El Grexit frente al poder de la convergencia

 

Si hay algo que el mundo asociativo lleva en su ADN es que la unión hace fuerza. Entorno en el que si no se trabaja en red estás perdido y donde son palpables las ventajas e inconvenientes de la globalización bastante más intensamente que el resto de los mortales. Es fácil encontrar microasociaciones de tres personas (mínimo legal requerido) o poco más de diez fundamentadas en el más profundo conformismo y egocentrismo de sus integrantes. Para evitar este problema en el ámbito estudiantil, con muy buen criterio, surgió el decreto 2248/2968 en el que aumentaba el requisito mínimo de socios a cincuenta personas pero con los años su ejecución real se ha diluido bastante.

 

Son entonces, en sintonía como en las pymes, las asociaciones grandes y fuertes las que se federan y confederan con sus respectivos organismos regionales, nacionales o internacionales.

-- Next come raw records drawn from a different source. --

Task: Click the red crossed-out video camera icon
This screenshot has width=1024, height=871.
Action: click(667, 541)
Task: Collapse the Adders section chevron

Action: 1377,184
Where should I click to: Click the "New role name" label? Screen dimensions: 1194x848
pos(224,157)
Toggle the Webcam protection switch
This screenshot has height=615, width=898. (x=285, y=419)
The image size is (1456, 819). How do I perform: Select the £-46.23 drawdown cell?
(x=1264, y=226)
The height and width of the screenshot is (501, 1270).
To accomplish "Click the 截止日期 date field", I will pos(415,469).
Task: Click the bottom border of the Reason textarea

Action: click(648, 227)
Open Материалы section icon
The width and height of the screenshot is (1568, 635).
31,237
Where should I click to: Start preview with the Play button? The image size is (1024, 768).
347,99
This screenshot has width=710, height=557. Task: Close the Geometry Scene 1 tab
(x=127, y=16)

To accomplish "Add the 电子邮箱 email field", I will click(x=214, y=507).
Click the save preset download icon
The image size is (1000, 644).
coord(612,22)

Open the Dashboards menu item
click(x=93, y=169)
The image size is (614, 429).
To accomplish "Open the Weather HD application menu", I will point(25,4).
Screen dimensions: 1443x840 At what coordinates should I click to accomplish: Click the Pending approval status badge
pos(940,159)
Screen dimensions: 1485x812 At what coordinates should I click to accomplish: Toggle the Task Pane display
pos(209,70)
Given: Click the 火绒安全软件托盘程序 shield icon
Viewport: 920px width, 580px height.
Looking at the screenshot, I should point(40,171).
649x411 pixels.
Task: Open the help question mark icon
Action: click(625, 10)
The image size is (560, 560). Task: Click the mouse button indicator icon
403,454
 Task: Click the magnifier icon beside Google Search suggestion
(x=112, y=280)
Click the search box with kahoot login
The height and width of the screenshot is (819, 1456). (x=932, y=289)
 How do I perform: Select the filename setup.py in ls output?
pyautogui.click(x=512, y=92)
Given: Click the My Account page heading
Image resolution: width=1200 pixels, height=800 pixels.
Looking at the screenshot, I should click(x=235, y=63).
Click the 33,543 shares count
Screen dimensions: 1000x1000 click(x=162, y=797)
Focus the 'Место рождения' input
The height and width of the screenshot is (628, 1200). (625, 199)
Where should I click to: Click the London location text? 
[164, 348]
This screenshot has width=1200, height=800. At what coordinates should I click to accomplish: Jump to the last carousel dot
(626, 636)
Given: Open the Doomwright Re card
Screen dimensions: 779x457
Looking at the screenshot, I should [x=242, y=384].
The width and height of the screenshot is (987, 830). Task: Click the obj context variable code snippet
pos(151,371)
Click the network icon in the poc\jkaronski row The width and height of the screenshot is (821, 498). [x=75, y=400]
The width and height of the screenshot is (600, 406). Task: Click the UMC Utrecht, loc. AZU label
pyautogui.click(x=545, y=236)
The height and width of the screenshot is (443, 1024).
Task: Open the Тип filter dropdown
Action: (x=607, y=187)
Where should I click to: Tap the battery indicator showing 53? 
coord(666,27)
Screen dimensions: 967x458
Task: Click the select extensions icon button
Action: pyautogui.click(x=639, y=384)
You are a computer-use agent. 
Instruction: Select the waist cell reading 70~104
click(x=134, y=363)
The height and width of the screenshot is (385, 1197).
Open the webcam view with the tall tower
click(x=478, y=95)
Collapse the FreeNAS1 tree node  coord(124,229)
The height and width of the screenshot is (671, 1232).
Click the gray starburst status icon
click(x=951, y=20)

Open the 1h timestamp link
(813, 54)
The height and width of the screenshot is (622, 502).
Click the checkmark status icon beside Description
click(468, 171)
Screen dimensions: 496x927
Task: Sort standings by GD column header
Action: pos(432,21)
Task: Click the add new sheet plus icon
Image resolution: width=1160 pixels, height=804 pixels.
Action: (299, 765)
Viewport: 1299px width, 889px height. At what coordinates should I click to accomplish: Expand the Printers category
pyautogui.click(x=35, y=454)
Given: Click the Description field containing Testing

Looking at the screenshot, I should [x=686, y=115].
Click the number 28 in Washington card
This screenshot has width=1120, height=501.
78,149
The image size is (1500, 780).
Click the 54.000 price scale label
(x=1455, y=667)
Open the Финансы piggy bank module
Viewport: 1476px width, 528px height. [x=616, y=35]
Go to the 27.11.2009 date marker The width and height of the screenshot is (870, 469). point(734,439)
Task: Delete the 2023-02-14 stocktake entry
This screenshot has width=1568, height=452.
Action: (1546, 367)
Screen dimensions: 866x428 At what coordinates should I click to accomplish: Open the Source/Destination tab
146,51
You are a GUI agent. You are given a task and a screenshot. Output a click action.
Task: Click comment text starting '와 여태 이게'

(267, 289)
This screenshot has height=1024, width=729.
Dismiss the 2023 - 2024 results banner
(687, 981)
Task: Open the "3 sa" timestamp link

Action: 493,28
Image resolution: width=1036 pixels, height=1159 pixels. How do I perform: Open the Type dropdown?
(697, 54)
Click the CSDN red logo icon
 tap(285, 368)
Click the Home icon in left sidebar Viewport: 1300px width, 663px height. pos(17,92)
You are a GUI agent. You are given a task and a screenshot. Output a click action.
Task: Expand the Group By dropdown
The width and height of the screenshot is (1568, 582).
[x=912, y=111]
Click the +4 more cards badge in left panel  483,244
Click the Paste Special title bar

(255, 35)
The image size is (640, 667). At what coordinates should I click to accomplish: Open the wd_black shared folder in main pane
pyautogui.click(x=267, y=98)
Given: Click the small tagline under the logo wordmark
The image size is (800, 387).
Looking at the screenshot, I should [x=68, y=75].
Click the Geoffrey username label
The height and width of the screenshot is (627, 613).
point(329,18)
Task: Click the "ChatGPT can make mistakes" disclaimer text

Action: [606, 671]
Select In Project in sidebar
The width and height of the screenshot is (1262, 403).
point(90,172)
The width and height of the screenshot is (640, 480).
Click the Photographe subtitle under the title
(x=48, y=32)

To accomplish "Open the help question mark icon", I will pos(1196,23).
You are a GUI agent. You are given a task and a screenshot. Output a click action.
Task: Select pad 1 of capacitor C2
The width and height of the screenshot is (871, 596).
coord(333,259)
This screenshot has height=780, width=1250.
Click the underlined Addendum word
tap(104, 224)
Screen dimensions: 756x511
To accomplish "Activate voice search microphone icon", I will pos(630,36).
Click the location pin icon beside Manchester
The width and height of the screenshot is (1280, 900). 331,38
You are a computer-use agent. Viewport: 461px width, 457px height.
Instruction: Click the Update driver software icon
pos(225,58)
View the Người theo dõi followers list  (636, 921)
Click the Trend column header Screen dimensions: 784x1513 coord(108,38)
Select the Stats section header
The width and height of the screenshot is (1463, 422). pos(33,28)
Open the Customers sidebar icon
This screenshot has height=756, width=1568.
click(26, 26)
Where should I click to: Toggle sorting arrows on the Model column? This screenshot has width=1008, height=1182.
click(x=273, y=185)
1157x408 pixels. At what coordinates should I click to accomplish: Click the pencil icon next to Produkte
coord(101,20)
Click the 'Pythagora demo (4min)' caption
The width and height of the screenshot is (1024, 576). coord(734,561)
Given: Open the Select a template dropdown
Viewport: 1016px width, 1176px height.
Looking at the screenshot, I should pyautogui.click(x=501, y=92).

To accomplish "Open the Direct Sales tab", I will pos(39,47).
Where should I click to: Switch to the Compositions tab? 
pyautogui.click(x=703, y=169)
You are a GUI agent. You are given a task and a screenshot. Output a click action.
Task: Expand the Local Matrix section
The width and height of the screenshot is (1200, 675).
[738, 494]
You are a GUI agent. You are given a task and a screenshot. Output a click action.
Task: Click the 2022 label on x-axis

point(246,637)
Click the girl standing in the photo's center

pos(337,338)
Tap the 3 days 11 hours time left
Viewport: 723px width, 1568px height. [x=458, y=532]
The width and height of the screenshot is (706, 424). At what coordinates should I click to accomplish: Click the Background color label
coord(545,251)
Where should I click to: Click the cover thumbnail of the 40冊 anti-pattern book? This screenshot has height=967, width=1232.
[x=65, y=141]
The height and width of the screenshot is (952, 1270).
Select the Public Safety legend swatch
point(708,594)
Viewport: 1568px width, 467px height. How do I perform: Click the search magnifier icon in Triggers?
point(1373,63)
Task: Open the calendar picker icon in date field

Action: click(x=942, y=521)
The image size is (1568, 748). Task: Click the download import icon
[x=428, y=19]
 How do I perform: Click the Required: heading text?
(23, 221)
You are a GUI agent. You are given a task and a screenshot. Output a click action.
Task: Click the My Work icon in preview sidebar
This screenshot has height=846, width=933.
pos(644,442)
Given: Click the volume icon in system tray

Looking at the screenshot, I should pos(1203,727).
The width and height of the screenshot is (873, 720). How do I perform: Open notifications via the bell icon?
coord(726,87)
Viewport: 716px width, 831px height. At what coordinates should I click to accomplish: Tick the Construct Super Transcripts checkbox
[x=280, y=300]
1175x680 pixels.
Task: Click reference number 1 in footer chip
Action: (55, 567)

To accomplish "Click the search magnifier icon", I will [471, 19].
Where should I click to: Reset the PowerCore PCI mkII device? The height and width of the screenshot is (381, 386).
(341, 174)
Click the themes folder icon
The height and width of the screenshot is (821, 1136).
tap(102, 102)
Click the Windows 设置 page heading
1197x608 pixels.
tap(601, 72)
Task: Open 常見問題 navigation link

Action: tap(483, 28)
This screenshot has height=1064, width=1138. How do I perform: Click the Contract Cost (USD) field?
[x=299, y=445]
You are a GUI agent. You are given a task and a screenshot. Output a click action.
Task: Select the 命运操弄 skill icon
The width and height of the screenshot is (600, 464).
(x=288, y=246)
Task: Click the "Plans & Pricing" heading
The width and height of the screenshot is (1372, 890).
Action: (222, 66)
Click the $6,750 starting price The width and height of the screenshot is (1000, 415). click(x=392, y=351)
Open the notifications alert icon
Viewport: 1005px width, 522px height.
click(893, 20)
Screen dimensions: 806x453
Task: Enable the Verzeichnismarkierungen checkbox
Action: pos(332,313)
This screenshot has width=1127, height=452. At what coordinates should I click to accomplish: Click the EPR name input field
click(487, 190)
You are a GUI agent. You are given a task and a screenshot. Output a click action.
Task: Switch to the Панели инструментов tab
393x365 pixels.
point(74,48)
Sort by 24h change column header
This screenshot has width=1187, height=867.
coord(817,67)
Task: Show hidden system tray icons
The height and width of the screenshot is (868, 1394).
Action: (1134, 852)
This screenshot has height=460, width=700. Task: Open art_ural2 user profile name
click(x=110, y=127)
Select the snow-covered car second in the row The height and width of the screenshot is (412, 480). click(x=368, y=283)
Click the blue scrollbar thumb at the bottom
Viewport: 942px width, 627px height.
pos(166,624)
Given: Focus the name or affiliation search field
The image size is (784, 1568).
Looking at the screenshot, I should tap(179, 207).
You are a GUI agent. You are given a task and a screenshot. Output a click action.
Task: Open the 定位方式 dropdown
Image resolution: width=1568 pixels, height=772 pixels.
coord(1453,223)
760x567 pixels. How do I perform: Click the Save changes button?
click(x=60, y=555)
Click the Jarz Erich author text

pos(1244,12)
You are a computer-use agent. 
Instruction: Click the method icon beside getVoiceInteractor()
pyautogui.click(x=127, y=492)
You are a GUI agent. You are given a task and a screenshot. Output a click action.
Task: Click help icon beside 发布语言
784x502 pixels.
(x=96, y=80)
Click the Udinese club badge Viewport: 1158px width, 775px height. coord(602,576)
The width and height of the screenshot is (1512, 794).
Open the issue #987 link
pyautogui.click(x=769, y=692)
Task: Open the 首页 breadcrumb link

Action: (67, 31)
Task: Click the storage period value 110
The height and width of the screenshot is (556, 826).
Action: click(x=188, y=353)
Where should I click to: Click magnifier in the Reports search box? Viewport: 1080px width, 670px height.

Estas aguantan mejor las

 

crisis en un contexto de grandes procesos de globalización. Y se crea una cadena de estados o niveles que hacen posible un sistema sostenible y escalado.

 

Un símil bastante interesante lo encontramos en el auge de las franquicias. En España siempre hemos sido potencia mundial en bares y ensaladillas, pero este gracioso record se encuentra en amenaza por algo tan sencillo como la economía colaborativa. Cinco bares en la misma calle pagan más impuestos por separado que juntos. Si con mentalidad clásica se ponen de acuerdo para poner todas las cañitas a un Euro y no molestarse, una buena franquicia puede dar más calidad y mejor precio. Si, el fantasma de los ochenta sobre grandes corporaciones ya está aquí, y no es tan malo como lo pintaban. De hecho es momento de recuperar la bandera de la Glocalización como equilibro entre ser ciudadano del mundo y de tu barrio.

 

Aplicable a cualquier organización gritemos un basta ya del binomio “dentro - fuera de” como está pasando con casos como el de Grecia. Si en esta vida todo es una escala de grises, deben existir en cualquier entidad, empresa, organización o país diferentes tipos de membresía y estados. Democráticamente es factible mientras todos los miembros estemos de acuerdo, y es difícil no estar de acuerdo en que todos los individuos debemos ser iguales en derechos y obligaciones, pero no así las unidades que conformamos entre nosotros ya que tienen diferentes tamaños y necesidades.

 

Por mucho euroescepticismo que exista, hasta los menos europeístas y unionistas no pueden negar que los países más distantes a entrar a la Unión Europea llevan desde el año 1995 sumándose al espacio de Schengen. Algunos aún no están ni en el Euro y nadie habla de ellos, pero a muchos les va a tocar colaborar de una vez, aunque no les quede más remedio ya que nadie se la va a jugar a que tu vecino lo haga mejor. Los “Estados Unidos de Europa” están llegando, y todo lo que hagamos para dividir en vez de sumar es un atraso que acabarán pagando las siguientes generaciones.

 

Cabe resaltar, que si lo macro no es más que la suma de lo micro, la unión hace la fuerza y es el último tren para muchos que no lo han querido entender estos años.